Instructions to follow:
Swap "Image resolution" for "Image size" throughout the items below and reproduce every line, leaving all other text unchanged.

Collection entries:
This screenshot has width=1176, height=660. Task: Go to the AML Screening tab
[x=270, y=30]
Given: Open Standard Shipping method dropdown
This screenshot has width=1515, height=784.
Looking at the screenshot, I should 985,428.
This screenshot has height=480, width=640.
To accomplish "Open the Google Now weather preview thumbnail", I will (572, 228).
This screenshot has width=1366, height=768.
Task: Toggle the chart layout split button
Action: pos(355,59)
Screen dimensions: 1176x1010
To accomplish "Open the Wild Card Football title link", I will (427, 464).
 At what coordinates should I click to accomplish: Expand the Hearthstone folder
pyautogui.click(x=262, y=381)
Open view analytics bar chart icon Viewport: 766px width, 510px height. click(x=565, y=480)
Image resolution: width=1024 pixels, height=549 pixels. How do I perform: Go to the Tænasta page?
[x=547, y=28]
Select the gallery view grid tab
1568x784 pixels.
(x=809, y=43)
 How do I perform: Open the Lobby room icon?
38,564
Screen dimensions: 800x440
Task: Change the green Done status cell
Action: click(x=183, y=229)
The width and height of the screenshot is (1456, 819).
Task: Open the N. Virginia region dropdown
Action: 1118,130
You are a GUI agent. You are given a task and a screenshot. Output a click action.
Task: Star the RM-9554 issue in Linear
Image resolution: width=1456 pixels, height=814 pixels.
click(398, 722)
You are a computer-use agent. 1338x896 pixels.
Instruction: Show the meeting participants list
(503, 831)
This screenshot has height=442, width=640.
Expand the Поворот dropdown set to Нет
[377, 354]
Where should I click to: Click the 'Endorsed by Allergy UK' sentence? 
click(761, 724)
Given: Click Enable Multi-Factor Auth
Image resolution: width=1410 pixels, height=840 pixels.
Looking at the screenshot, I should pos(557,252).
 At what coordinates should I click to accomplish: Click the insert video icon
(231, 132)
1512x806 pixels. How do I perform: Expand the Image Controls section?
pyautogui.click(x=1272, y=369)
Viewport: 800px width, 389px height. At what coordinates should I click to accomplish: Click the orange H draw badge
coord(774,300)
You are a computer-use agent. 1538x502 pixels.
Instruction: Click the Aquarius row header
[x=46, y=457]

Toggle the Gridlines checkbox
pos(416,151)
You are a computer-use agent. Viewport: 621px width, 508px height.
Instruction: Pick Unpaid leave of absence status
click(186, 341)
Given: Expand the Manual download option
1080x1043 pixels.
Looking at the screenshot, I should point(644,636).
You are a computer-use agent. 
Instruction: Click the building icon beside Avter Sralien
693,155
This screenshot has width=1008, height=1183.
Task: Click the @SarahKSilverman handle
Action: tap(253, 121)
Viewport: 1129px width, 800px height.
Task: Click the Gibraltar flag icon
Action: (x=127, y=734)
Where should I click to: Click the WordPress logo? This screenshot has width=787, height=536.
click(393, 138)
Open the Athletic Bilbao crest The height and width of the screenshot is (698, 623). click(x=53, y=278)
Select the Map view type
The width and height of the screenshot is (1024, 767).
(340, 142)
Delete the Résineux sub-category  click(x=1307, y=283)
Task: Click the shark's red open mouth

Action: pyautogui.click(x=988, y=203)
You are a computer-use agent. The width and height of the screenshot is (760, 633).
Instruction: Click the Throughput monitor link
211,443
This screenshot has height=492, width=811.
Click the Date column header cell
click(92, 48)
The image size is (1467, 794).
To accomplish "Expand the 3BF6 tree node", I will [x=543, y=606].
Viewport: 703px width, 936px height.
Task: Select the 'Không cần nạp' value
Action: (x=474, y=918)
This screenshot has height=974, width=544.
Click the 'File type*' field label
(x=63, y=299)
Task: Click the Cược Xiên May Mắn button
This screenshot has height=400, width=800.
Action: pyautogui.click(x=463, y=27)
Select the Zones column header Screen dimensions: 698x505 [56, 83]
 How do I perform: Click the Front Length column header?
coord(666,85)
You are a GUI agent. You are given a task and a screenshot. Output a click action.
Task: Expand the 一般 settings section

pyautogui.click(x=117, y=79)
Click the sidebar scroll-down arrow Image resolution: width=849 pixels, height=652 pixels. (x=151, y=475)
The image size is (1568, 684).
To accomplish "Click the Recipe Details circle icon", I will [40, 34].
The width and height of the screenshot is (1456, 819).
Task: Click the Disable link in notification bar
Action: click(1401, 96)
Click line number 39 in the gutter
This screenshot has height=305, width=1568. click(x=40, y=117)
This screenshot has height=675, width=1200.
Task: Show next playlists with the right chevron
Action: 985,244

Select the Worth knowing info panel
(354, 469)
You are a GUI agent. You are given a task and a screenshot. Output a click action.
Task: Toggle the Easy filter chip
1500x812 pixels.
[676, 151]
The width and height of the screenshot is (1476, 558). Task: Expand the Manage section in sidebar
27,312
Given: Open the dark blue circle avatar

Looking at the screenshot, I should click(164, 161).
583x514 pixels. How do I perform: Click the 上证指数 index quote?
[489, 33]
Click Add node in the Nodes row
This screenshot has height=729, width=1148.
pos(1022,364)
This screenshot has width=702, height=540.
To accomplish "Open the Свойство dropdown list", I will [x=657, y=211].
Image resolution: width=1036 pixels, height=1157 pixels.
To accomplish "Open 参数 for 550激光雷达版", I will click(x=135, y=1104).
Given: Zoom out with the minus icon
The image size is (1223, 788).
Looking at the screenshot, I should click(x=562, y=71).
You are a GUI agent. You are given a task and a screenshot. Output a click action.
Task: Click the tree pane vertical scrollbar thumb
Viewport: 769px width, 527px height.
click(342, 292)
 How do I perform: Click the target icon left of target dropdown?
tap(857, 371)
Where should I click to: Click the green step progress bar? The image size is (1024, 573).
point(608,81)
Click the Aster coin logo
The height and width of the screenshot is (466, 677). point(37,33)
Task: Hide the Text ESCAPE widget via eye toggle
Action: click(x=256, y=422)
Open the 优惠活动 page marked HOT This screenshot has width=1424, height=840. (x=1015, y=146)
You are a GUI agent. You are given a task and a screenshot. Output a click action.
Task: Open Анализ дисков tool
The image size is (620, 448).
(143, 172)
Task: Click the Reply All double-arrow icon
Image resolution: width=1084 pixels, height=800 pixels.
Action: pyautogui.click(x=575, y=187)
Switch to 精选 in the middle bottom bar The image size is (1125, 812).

Expected answer:
This screenshot has width=1176, height=660. Task: Go to the AML Screening tab
[x=270, y=30]
Given: Open Standard Shipping method dropdown
This screenshot has width=1515, height=784.
Looking at the screenshot, I should 985,428.
This screenshot has height=480, width=640.
To accomplish "Open the Google Now weather preview thumbnail", I will (572, 228).
This screenshot has width=1366, height=768.
Task: Toggle the chart layout split button
Action: pos(355,59)
Screen dimensions: 1176x1010
To accomplish "Open the Wild Card Football title link", I will (427, 464).
 At what coordinates should I click to accomplish: Expand the Hearthstone folder
pyautogui.click(x=262, y=381)
Open view analytics bar chart icon Viewport: 766px width, 510px height. click(x=565, y=480)
Image size: width=1024 pixels, height=549 pixels. How do I perform: Go to the Tænasta page?
[x=547, y=28]
Select the gallery view grid tab
1568x784 pixels.
(x=809, y=43)
 How do I perform: Open the Lobby room icon?
38,564
Screen dimensions: 800x440
Task: Change the green Done status cell
Action: click(x=183, y=229)
The width and height of the screenshot is (1456, 819).
Task: Open the N. Virginia region dropdown
Action: 1118,130
You are a GUI agent. You are given a task and a screenshot. Output a click action.
Task: Star the RM-9554 issue in Linear
Image size: width=1456 pixels, height=814 pixels.
click(398, 722)
You are a computer-use agent. 1338x896 pixels.
Instruction: Show the meeting participants list
(503, 831)
This screenshot has height=442, width=640.
Expand the Поворот dropdown set to Нет
[377, 354]
Where should I click to: Click the 'Endorsed by Allergy UK' sentence? 
click(761, 724)
Given: Click Enable Multi-Factor Auth
Image size: width=1410 pixels, height=840 pixels.
Looking at the screenshot, I should pos(557,252).
 At what coordinates should I click to accomplish: Click the insert video icon
(231, 132)
1512x806 pixels. How do I perform: Expand the Image Controls section?
pyautogui.click(x=1272, y=369)
Viewport: 800px width, 389px height. At what coordinates should I click to accomplish: Click the orange H draw badge
coord(774,300)
You are a computer-use agent. 1538x502 pixels.
Instruction: Click the Aquarius row header
[x=46, y=457]

Toggle the Gridlines checkbox
pos(416,151)
You are a computer-use agent. Viewport: 621px width, 508px height.
Instruction: Pick Unpaid leave of absence status
click(186, 341)
Given: Expand the Manual download option
1080x1043 pixels.
Looking at the screenshot, I should point(644,636).
You are a computer-use agent. 
Instruction: Click the building icon beside Avter Sralien
693,155
This screenshot has width=1008, height=1183.
Task: Click the @SarahKSilverman handle
Action: tap(253, 121)
Viewport: 1129px width, 800px height.
Task: Click the Gibraltar flag icon
Action: (x=127, y=734)
Where should I click to: Click the WordPress logo? This screenshot has width=787, height=536.
click(393, 138)
Open the Athletic Bilbao crest The height and width of the screenshot is (698, 623). click(x=53, y=278)
Select the Map view type
The width and height of the screenshot is (1024, 767).
(340, 142)
Delete the Résineux sub-category  click(x=1307, y=283)
Task: Click the shark's red open mouth

Action: pyautogui.click(x=988, y=203)
You are a computer-use agent. The width and height of the screenshot is (760, 633).
Instruction: Click the Throughput monitor link
211,443
This screenshot has height=492, width=811.
Click the Date column header cell
click(92, 48)
The image size is (1467, 794).
To accomplish "Expand the 3BF6 tree node", I will [x=543, y=606].
Viewport: 703px width, 936px height.
Task: Select the 'Không cần nạp' value
Action: (x=474, y=918)
This screenshot has height=974, width=544.
Click the 'File type*' field label
(x=63, y=299)
Task: Click the Cược Xiên May Mắn button
This screenshot has height=400, width=800.
Action: pyautogui.click(x=463, y=27)
Select the Zones column header Screen dimensions: 698x505 [56, 83]
 How do I perform: Click the Front Length column header?
coord(666,85)
You are a GUI agent. You are given a task and a screenshot. Output a click action.
Task: Expand the 一般 settings section

pyautogui.click(x=117, y=79)
Click the sidebar scroll-down arrow Image size: width=849 pixels, height=652 pixels. (x=151, y=475)
The image size is (1568, 684).
To accomplish "Click the Recipe Details circle icon", I will [40, 34].
The width and height of the screenshot is (1456, 819).
Task: Click the Disable link in notification bar
Action: click(1401, 96)
Click line number 39 in the gutter
This screenshot has height=305, width=1568. click(x=40, y=117)
This screenshot has height=675, width=1200.
Task: Show next playlists with the right chevron
Action: 985,244

Select the Worth knowing info panel
(354, 469)
You are a GUI agent. You are given a task and a screenshot. Output a click action.
Task: Toggle the Easy filter chip
1500x812 pixels.
[676, 151]
The width and height of the screenshot is (1476, 558). Task: Expand the Manage section in sidebar
27,312
Given: Open the dark blue circle avatar

Looking at the screenshot, I should click(164, 161).
583x514 pixels. How do I perform: Click the 上证指数 index quote?
[489, 33]
Click Add node in the Nodes row
This screenshot has height=729, width=1148.
pos(1022,364)
This screenshot has width=702, height=540.
To accomplish "Open the Свойство dropdown list", I will [x=657, y=211].
Image size: width=1036 pixels, height=1157 pixels.
To accomplish "Open 参数 for 550激光雷达版", I will click(x=135, y=1104).
Given: Zoom out with the minus icon
The image size is (1223, 788).
Looking at the screenshot, I should click(x=562, y=71).
You are a GUI agent. You are given a task and a screenshot. Output a click action.
Task: Click the tree pane vertical scrollbar thumb
Viewport: 769px width, 527px height.
click(342, 292)
 How do I perform: Click the target icon left of target dropdown?
tap(857, 371)
Where should I click to: Click the green step progress bar? The image size is (1024, 573).
point(608,81)
Click the Aster coin logo
The height and width of the screenshot is (466, 677). point(37,33)
Task: Hide the Text ESCAPE widget via eye toggle
Action: click(x=256, y=422)
Open the 优惠活动 page marked HOT This screenshot has width=1424, height=840. (x=1015, y=146)
You are a GUI agent. You are given a task and a screenshot. Output a click action.
Task: Open Анализ дисков tool
The image size is (620, 448).
(143, 172)
Task: Click the Reply All double-arrow icon
Image size: width=1084 pixels, height=800 pixels.
Action: pyautogui.click(x=575, y=187)
Switch to 精选 in the middle bottom bar The image size is (1125, 812).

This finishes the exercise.